Mais recentemente surgiu uma trajetória para construção de carreiras políticas. São os policiais que se valem das suas posições institucionais para alimentar seus blogs e canais com conteúdos sensacionalistas. Diferentes das lideranças grevistas, esses policiais influenciadores digitais não precisam de associações ou greves para se promover. Eles tampouco defendem pautas de interesse das carreiras policiais. Esse tipo de atuação individual não serve nem aos interesses corporativos nem aos institucionais. Visam simplesmente a promoção pessoal.
O conflito entre interesses institucionais e corporativos sempre existirá.
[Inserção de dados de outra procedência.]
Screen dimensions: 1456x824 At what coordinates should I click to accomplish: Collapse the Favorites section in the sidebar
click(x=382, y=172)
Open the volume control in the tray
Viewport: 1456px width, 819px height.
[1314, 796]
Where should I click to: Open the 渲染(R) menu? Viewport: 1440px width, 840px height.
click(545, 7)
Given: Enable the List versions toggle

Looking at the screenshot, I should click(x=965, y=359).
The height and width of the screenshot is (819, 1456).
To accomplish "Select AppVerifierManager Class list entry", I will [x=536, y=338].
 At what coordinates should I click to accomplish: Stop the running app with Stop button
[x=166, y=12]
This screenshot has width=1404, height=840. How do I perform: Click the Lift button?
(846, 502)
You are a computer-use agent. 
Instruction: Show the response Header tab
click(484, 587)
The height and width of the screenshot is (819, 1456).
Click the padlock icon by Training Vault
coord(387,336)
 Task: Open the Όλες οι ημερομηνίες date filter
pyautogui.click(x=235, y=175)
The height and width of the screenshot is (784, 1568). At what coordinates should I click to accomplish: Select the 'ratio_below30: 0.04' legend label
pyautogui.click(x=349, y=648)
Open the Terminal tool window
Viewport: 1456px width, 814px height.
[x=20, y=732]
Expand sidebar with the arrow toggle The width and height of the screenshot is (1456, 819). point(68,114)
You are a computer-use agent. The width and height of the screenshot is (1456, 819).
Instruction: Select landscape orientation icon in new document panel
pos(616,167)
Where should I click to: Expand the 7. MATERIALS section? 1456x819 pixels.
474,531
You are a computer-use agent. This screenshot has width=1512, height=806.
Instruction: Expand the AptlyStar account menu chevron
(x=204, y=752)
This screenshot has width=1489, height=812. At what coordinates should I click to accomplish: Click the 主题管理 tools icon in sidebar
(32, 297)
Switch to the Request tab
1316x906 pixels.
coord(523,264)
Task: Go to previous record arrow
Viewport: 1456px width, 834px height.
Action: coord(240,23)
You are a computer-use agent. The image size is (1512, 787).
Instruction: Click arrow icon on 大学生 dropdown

Não se trata, portanto, de eliminá-lo, mas de buscar um equilíbrio. Pois não há uma instituição policial forte sem que os profissionais sejam valorizados. Tampouco é possível pensar que a corporação policial pode se fortalecer sem que exista por trás uma instituição capaz de prover a segurança que a população exige.
Quanto à quarentena eleitoral ou qualquer outro tipo de restrição de candidaturas, vale lembrar outra lição de Dominique Monjardet. Além de instituição e corporação, a polícia também é uma profissão. E, de fato, a polícia é uma profissão de Estado – como militares, juízes, promotores e diplomatas - que por um lado tem direito à aposentadoria especial e, por outro, precisa estar submetida à legislação eleitoral específica. A instituição agradece.
Arthur Trindade M. Costa
Professor de sociologia da Universidade de Brasília e membro do Fórum Brasileiro de Segurança Pública.